В тот, согласно позднейшему определению Муравьева, «краткий период романтически-бережного отношения к правам личности» Блок и члены комиссии занимали, таким образом, примерно одни и те же позиции: поэт отождествлял нравственность и культуру чувств, а юристы, входившие в комиссию, руководствовались в расследовании деятельности охранки пониманием права как частичного воплощения нравственности (такой взгляд обосновал в начале века известный правовед Л.И.Петражицкий). Но масса участников революции не могла подняться до такого понимания. Надежда помочь нравственному оздоровлению народа путем публикации «собственных слов» царских сановников, «ничего не украшая», оказалась очередной просветительной иллюзией интеллигенции.
Революционный взрыв, нарушив шаткий баланс процессов преемственности и обновления, привел и на этот раз к резкому сдвигу в обыденном сознании и в отношении к традиционным нормам поведения. Демагогическая риторика на темы морали этому способствовала. Осуждая тех, кто уже лишился власти, участники революции не склонны были столь же сурово спрашивать с себя.
Провокаторство как крайнее воплощение аморализма ассоциировалось вначале только с самодержавием. Покончившая с ним в считанные дни революция породила у интеллигенции убеждение в бесплодности усилий «корыстных предателей молодой и революционной России», «больших и малых торговцев честью и совестью»[691]. На первый взгляд, дело обстояло именно так: вопреки целям и намерениям руководителей департамента полиции, практика «секретного сотрудничества» не столько укрепляла, сколько дискредитировала и расшатывала царский режим. Исключительно с этим режимом связывал, как и другие большевики, предательство Малиновского Крыленко, когда говорил в 1918 г. о его «аморальности».

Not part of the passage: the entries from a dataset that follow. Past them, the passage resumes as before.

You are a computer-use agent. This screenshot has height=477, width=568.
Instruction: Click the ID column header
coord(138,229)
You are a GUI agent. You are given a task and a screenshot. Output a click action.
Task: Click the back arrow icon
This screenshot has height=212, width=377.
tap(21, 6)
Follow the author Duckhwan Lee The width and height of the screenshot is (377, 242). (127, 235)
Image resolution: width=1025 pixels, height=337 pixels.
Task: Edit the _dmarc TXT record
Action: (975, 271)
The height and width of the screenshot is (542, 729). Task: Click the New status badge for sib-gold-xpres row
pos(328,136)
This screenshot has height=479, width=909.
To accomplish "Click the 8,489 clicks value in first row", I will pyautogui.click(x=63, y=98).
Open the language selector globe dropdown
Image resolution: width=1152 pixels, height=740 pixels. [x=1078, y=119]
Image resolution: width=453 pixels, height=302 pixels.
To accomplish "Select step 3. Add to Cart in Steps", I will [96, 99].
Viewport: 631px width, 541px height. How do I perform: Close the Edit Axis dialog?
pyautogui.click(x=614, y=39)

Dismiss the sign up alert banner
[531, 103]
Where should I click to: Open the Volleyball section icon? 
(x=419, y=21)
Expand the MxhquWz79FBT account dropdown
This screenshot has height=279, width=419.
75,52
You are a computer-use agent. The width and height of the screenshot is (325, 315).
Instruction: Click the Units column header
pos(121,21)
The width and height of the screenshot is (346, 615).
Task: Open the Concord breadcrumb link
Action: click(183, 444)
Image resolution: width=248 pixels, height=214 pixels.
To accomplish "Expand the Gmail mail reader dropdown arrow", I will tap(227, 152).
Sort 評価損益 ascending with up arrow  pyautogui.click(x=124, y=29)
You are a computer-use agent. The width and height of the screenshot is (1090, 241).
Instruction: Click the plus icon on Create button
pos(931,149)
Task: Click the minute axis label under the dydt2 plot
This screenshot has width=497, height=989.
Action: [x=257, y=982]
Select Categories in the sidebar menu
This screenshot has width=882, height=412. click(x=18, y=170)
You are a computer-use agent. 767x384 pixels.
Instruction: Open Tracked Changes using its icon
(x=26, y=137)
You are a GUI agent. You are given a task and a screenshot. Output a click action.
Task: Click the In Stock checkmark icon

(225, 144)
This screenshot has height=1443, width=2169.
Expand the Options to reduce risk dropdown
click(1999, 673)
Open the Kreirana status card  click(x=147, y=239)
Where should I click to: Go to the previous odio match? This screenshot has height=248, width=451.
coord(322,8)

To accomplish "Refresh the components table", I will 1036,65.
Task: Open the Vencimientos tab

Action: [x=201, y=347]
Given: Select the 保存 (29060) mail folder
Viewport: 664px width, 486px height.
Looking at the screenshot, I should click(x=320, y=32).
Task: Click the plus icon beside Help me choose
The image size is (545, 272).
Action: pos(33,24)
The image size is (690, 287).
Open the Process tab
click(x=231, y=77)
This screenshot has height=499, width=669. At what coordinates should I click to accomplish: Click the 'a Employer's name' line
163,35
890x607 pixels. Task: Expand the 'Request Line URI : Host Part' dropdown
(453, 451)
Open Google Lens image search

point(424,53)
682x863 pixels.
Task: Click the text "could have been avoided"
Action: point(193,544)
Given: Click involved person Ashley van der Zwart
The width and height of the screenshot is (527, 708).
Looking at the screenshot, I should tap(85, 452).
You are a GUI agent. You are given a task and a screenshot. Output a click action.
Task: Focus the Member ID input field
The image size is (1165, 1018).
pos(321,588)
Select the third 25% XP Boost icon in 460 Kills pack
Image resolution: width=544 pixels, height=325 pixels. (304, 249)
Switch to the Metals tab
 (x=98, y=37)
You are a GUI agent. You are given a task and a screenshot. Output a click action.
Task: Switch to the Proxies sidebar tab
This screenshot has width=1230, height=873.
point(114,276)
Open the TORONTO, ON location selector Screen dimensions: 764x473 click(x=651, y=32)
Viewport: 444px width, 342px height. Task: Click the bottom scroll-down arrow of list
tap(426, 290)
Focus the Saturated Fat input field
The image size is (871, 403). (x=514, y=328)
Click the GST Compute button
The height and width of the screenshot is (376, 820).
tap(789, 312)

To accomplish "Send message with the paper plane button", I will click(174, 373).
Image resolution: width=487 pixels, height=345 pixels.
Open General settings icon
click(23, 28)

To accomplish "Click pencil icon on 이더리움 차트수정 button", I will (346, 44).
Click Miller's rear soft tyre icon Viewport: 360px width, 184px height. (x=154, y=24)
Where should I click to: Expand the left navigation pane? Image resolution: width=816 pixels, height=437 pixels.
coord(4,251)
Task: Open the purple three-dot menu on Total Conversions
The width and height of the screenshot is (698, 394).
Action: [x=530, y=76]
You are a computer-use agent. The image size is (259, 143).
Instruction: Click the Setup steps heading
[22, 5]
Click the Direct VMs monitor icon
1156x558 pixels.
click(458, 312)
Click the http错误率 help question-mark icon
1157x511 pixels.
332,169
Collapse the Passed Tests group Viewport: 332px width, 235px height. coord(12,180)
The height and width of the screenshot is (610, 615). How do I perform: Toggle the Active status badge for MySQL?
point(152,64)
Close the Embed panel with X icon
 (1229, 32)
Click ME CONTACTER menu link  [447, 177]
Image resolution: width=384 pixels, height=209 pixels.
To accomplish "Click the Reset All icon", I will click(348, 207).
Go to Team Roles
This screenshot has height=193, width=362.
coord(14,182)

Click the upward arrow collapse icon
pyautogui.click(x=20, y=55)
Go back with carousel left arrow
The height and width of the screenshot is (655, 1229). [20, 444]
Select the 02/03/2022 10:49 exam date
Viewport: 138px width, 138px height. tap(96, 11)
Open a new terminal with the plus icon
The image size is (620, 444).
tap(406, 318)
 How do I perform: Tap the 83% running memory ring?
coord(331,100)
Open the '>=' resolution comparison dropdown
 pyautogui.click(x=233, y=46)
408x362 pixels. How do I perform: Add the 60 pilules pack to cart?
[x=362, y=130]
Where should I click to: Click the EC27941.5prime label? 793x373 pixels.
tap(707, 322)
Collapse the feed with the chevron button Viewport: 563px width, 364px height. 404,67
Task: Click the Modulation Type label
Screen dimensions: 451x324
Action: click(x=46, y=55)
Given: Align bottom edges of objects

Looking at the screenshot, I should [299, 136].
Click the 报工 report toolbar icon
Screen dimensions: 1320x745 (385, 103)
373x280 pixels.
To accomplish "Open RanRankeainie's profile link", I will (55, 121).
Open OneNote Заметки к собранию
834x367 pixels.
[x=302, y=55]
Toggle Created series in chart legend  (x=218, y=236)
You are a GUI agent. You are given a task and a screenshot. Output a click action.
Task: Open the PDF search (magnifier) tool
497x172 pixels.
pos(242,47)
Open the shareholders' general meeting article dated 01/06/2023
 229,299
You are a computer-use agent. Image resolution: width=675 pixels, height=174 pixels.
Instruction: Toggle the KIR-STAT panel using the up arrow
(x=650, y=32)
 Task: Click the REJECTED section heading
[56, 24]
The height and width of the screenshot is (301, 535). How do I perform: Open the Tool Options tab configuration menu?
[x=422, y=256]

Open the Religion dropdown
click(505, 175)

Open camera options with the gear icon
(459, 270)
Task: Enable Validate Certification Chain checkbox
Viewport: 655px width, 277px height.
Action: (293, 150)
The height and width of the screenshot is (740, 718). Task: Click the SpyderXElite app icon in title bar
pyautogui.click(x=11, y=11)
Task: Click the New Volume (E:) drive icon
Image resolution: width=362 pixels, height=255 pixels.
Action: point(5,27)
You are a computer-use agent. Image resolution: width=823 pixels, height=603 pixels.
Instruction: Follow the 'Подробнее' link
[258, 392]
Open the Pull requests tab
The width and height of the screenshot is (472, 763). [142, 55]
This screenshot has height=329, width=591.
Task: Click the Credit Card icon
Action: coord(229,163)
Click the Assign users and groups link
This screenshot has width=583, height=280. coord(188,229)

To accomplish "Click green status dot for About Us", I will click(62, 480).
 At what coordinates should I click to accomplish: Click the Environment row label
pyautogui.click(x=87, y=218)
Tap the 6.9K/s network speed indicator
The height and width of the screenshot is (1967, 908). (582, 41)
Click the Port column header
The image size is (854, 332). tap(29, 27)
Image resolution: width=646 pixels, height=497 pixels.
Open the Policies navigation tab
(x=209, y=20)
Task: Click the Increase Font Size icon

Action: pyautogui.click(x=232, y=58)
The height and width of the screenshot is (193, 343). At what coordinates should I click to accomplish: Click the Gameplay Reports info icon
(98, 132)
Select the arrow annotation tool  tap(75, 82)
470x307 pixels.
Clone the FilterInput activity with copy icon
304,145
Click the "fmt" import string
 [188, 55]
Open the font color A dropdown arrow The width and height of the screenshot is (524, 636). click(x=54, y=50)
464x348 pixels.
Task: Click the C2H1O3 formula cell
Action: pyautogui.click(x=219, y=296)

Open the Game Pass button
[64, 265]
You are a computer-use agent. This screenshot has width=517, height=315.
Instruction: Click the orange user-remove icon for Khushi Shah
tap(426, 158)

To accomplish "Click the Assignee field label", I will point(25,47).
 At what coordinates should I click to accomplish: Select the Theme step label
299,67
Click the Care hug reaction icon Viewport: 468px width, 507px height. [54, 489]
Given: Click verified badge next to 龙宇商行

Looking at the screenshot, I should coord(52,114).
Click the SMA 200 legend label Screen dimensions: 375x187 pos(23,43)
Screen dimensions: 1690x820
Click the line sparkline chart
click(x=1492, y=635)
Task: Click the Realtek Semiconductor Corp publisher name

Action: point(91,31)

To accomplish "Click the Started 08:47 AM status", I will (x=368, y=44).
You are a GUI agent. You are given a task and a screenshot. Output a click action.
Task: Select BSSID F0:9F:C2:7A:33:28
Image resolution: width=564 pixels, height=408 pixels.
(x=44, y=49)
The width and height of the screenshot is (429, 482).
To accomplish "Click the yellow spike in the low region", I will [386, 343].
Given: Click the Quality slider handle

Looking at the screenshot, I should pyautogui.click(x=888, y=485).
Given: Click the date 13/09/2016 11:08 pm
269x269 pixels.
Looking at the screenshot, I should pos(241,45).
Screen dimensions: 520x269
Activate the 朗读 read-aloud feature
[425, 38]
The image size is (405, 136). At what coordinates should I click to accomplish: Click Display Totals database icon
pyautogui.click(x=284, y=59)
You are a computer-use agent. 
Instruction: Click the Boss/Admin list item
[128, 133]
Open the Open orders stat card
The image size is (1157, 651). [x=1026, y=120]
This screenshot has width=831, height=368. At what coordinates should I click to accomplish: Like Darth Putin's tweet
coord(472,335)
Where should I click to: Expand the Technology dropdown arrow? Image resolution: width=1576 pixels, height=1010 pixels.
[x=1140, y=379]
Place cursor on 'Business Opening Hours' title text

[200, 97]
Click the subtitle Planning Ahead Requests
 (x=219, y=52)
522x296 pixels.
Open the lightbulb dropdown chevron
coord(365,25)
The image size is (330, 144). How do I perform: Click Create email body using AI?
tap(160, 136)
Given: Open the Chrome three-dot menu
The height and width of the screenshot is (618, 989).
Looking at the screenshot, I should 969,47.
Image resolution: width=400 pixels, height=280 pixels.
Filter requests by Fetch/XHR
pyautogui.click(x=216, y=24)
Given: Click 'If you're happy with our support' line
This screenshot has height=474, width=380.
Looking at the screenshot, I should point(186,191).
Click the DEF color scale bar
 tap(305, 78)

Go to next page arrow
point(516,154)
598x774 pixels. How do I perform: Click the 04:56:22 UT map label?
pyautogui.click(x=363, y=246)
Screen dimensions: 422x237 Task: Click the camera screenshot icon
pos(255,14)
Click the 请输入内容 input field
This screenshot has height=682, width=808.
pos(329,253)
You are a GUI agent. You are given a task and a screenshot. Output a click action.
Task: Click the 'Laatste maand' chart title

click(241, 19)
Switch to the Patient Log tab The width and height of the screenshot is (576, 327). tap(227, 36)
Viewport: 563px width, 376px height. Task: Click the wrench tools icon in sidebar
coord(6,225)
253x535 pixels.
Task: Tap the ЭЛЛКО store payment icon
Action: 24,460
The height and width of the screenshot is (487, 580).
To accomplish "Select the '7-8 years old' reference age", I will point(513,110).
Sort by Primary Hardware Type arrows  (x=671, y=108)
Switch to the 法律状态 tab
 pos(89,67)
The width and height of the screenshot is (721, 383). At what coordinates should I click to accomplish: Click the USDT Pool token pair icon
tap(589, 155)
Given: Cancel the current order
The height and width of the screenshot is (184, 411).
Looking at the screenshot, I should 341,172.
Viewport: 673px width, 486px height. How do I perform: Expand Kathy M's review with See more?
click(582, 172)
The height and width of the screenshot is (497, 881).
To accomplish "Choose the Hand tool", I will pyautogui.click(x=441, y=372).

Сам же Малиновский, уже разоблаченный, изображал себя (и нельзя сказать, что совершенно безосновательно) более близким к политической культуре «рабочей интеллигенции». Представители этого слоя, рабочие-социалисты, были убеждены, что, углубляя революцию, они бесповоротно порывают со «старым миром» с его «эгоизмом и пошлостью», что этот радикальный разрыв необходим для достижения «новой, гармонически-красивой, свободнорадостной жизни всеобщего счастья». Безупречный герой — пролетарий Павел Власов из повести М.Горького представлялся им «образцом совершенства», к которому следует стремиться рабочим, усвоив «мораль и этику Павла, его правила, смысл и цель жизни». Антипод его — интеллигенция, те кто «торгуют своими знаниями и умом»: раньше, отринув «бессердечный чистоган своих отцов», интеллигенция «курила фимиам перед «Его Величеством пролетариатом Всероссийским», теперь же она «становится на задние лапы перед новым работодателем» — буржуазией.